[[ DATA SUPPLIED, beginning ]]

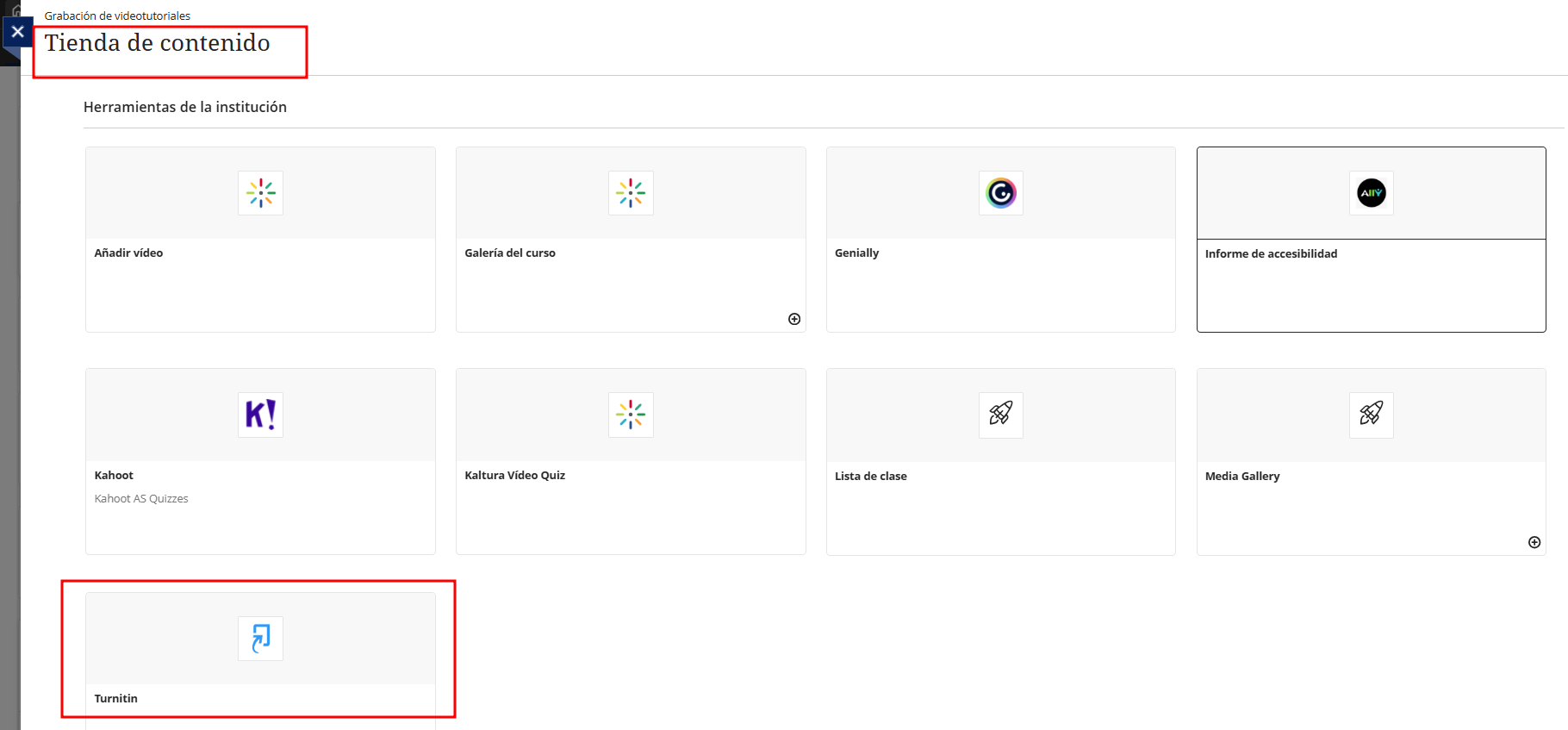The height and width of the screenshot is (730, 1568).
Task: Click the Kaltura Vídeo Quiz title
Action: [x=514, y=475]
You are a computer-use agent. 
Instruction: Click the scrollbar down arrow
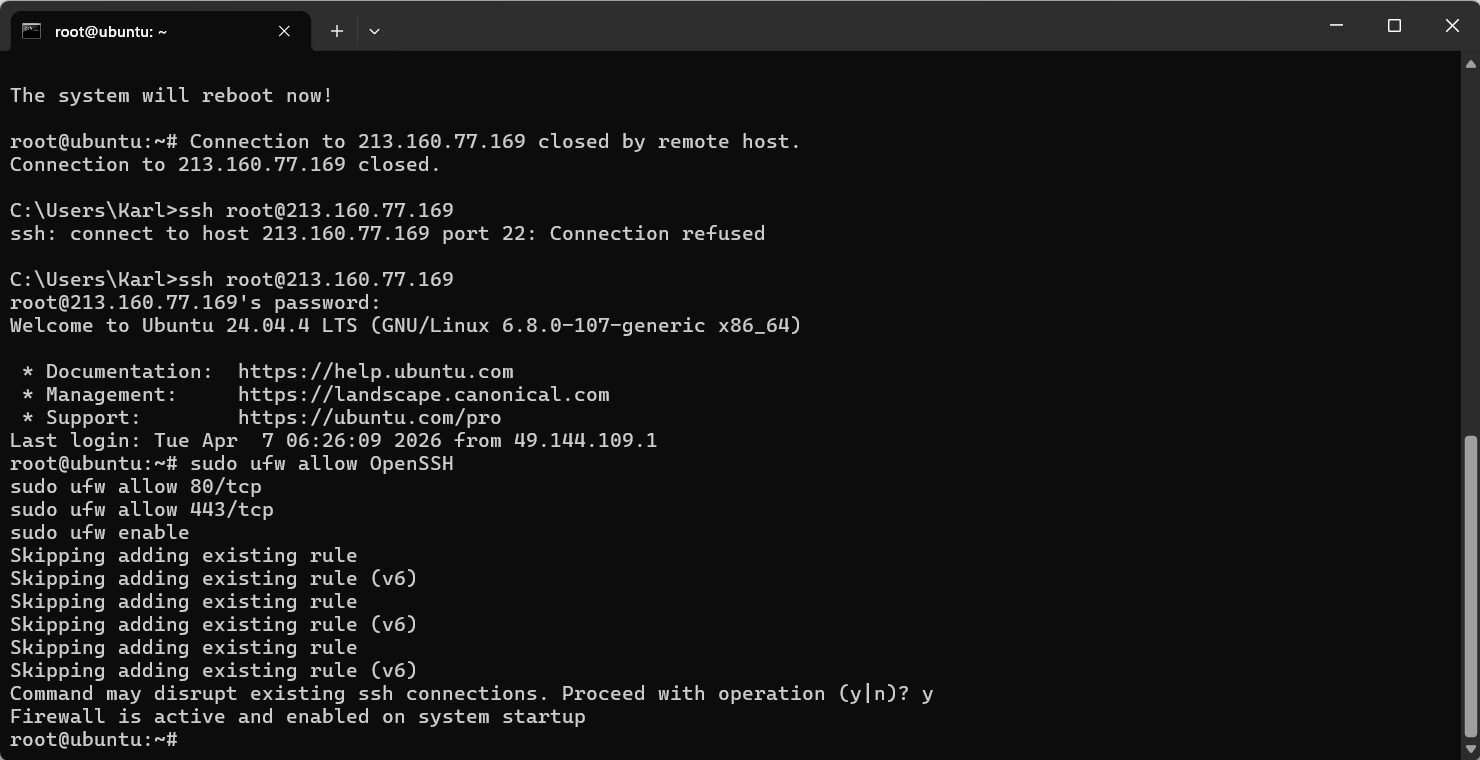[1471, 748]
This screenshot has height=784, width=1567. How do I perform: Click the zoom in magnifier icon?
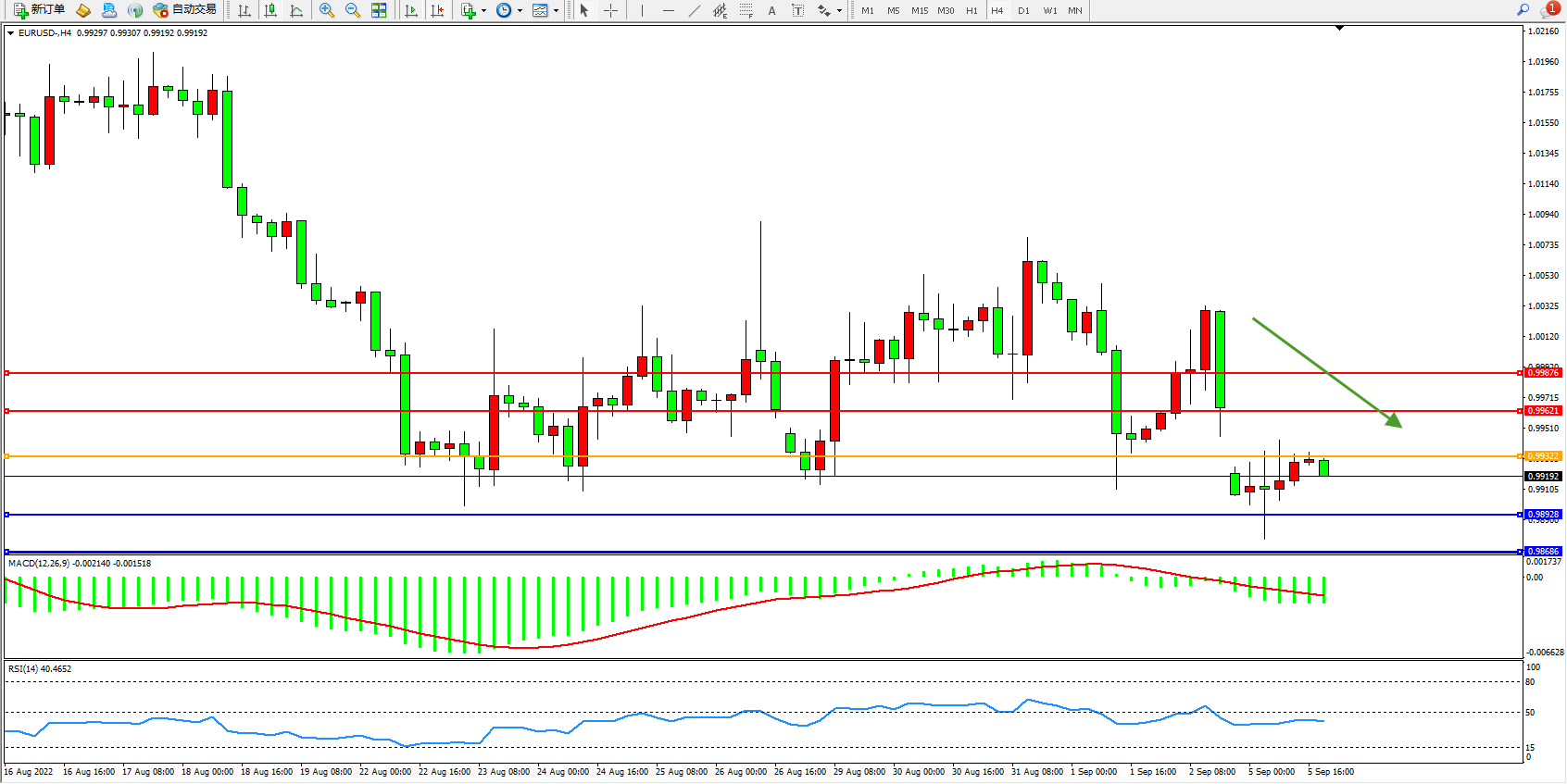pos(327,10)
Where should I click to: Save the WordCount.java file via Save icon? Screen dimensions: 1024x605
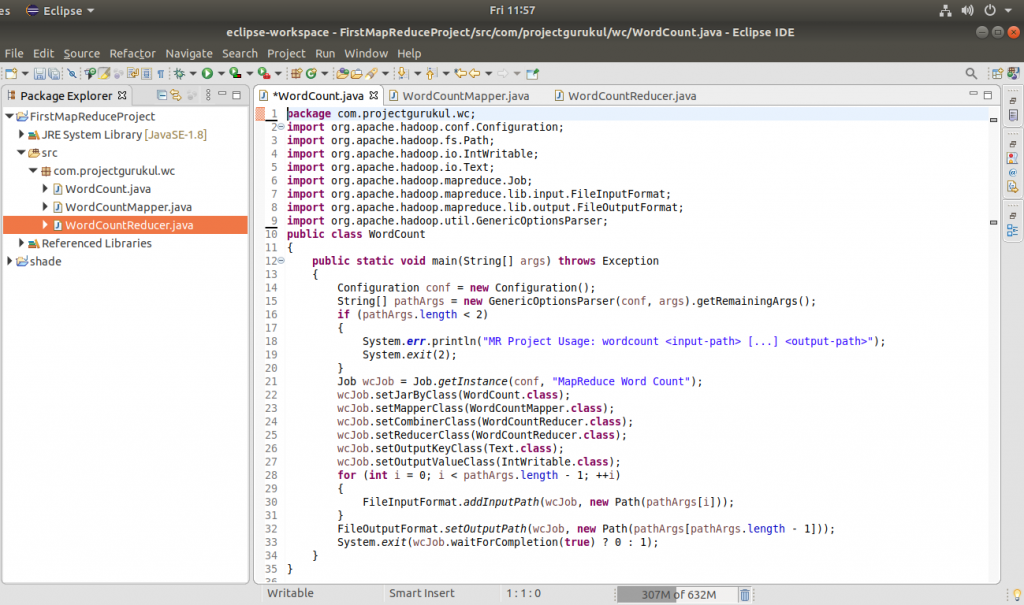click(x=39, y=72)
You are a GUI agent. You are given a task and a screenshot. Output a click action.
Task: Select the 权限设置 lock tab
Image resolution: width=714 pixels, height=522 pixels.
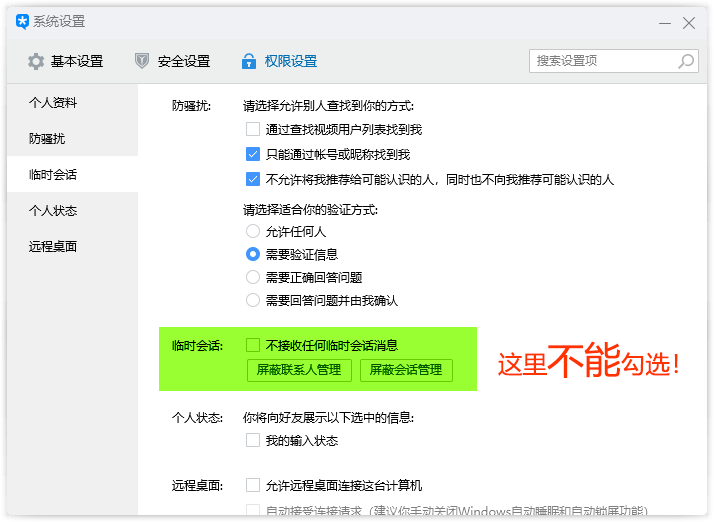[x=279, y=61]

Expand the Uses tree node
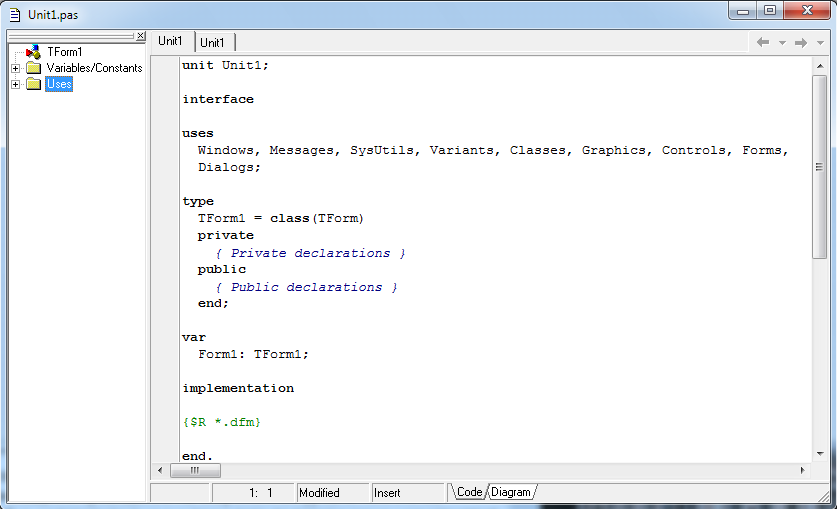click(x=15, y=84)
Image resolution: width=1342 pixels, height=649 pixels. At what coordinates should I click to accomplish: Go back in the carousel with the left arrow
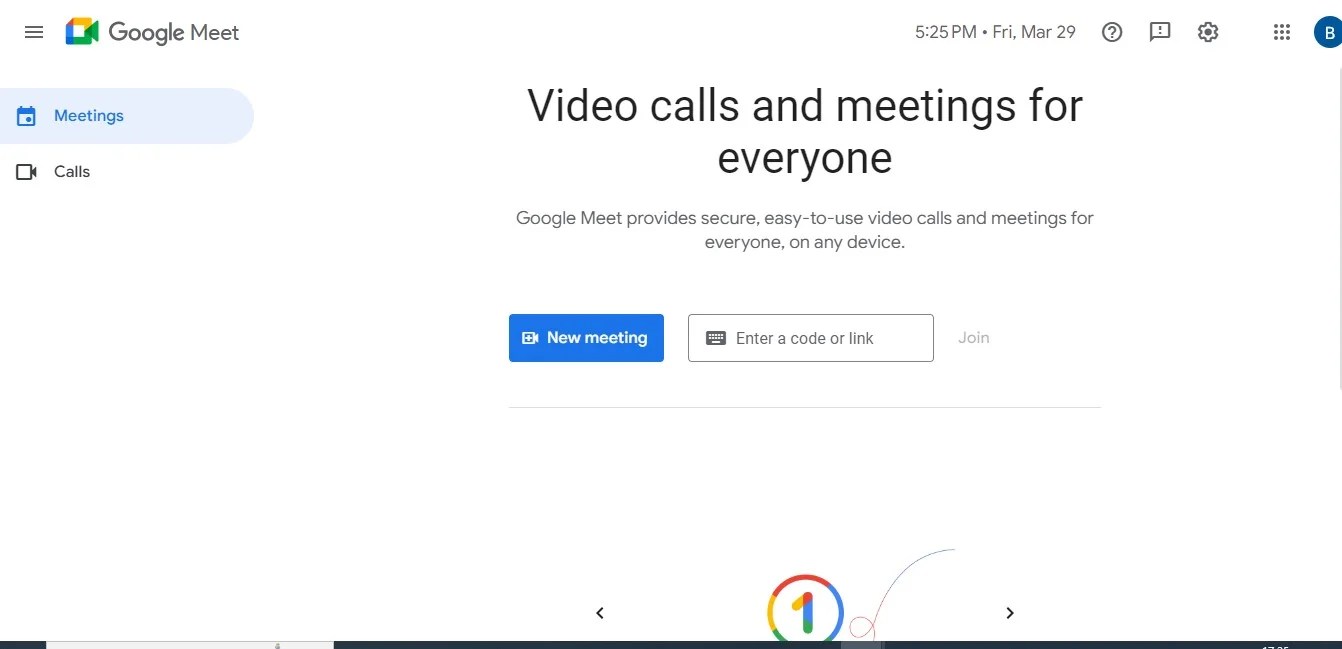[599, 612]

[[ DATA SUPPLIED, end ]]

# WHAT IS EXPECTED
Report every line containing the string "agent" in the material.

# THE COMPLETED TASK
You are a computer-use agent. 
You are a GUI agent. You are given a task and a screenshot. Output a click action.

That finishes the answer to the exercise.